Klein, a dentist, went back to work in three weeks, using a cane. But he wondered about the damage the fall had caused. At a follow-up visit with his orthopaedist, he asked for a bone density scan.
As he suspected, the test showed that he had developed osteoporosis, a progressive condition that weakens bones and can lead to serious fractures. Klein immediately began a drug regimen and, now 70, remains on one.
Osteoporosis occurs so much more commonly in women, for whom medical guidelines recommend universal screening after age 65, that a man who was not a healthcare professional might not have thought about a scan. But about one in five men older than 50 will suffer an osteoporotic fracture and among older adults, about a quarter of hip fractures occurs in men.
When the fractures occur, “men have worse outcomes”, said Dr Cathleen Colon-Emeric, a geriatrician at the Durham VA Health Care System and Duke University, US, and the lead author of a recent study of osteoporosis treatment in male veterans.
“Men don’t do as well in recovery as women,” she said, with higher rates of death
(25 per cent to 30 per cent within a year), disability and institutionalisation. “A 50-year-old man is more likely to die from the complications of a major osteoporotic fracture than from prostate cancer,” she said.
In her study of 3,000 veterans aged 65 to 85, conducted at Veterans Affairs health centres, only 2 per cent of those assigned to the control group had undergone bone-density screening.
“Shockingly low,” said Dr Douglas Bauer, a clinical epidemiologist and osteoporosis researcher at the University of California, San Francisco, US, who published an accompanying commentary in JAMA Internal Medicine. “And that’s at the VA, where it’s paid for by the government.”

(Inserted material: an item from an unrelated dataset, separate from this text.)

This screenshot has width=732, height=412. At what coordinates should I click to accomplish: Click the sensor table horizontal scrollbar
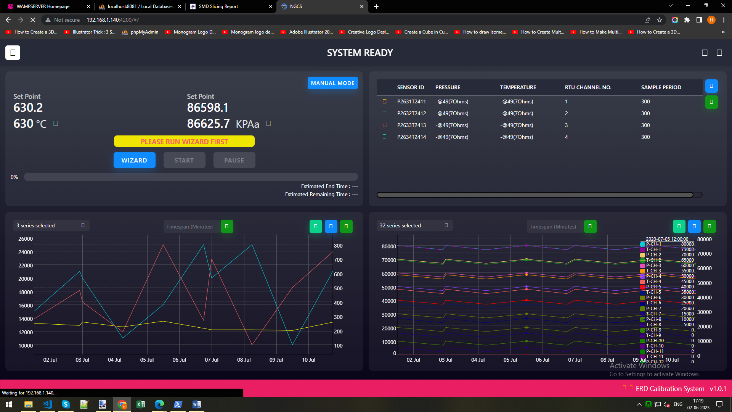pos(535,195)
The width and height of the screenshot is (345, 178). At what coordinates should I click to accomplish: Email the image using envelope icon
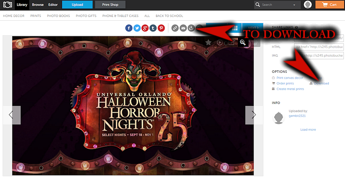click(x=183, y=28)
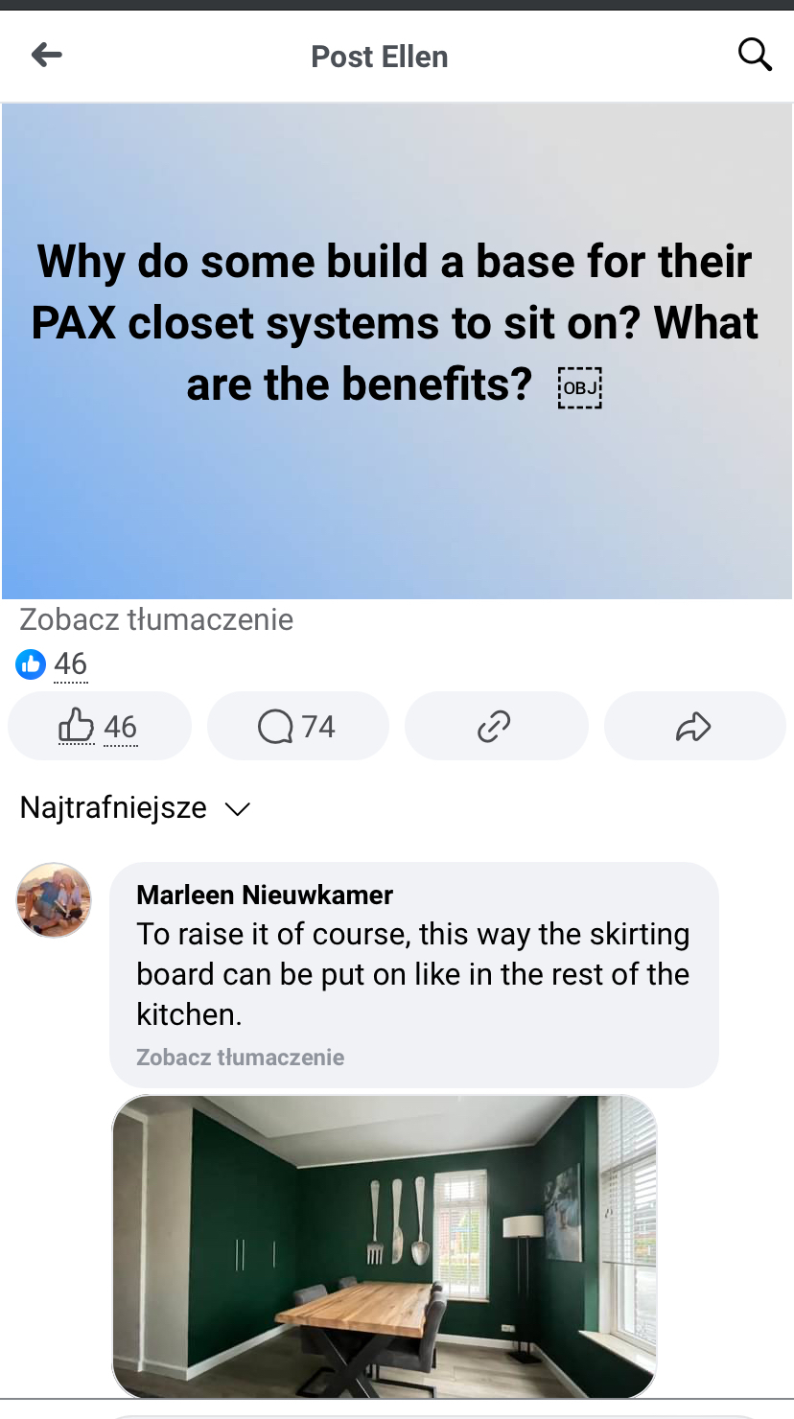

But establishing a bone health service — overseen by a nurse who entered orders, sent appointment reminders and explained results — led to dramatic changes in the intervention group, who had at least one risk factor for the condition.
Forty-nine per cent of them said yes to a scan. Half of those tested had osteoporosis or a forerunner condition, osteopenia. Where appropriate, most of them began medications to preserve or rebuild their bones.
After 18 months, bone density had increased modestly for the intervention group members, who were more likely to stick to their drug regimens than patients of either sex in real-world conditions.
The study didn’t continue long enough to determine whether bone density increased further or fractures declined, but the researchers plan a secondary analysis to track that.
The results revive a longtime question: given how life-altering, even deadly, such fractures can be, and the availability of effective drugs to slow or reverse bone loss, should older men be screened for osteoporosis, as women are?
Such issues mattered less when lifespans were shorter, Dr Bauer explained. Men have bigger and thicker bones and tend to develop osteoporosis five to 10 years later than women do. “Until recently, those men died of heart disease and smoking” before osteoporosis could harm them, he said.
“Now, men routinely live into their 70s and 80s, so they have fractures,” he added. With osteoporosis testing and treatment, “a man could see a clear-cut improvement in mortality and, more importantly, his quality of life,” Dr Bauer said.
However, many still tend to regard osteoporosis as a women’s disease, however. “There’s a bit of a Superman idea,” said Dr Eric Orwoll, an endocrinologist and osteoporosis researcher at Oregon Health and Science University in the US. “Men would like to believe they’re indestructible, so a fracture doesn’t have the implication it should,” he added.
The American College of Physicians and the US Preventive Services Task Force have deemed the evidence for screening of men “insufficient”. Clinical trials have found that osteoporosis drugs increase bone density in men, as in women, but most male studies have been too small or lacked enough follow-up to show whether fractures also declined.
So it may fall to older male patients themselves to ask their doctors about a DXA (pronounced DECKS-ah) scan. Otherwise, because osteoporosis is typically asymptomatic, men (and women, who are also undertested and undertreated) don’t know their bones have deteriorated until one breaks.
“If you had a fracture after age 50, you should have a bone scan — that’s one of the key indicators,” Dr Orwoll advised.
Other risk factors: falls, a family history of hip fractures, and a long list of other health conditions including rheumatoid arthritis, hyperthyroidism and Parkinson’s disease. Smoking and excessive alcohol use increase the odds as well.
“A number of medications also do a number on your bone density,” Dr Colon-Emeric added, notably steroids and prostate cancer drugs.
She would like to see all men over 70 screened, because the odds of disability after hip fractures are so high — two-thirds will not regain their prior mobility — and the medications that treat it are effective and often inexpensive.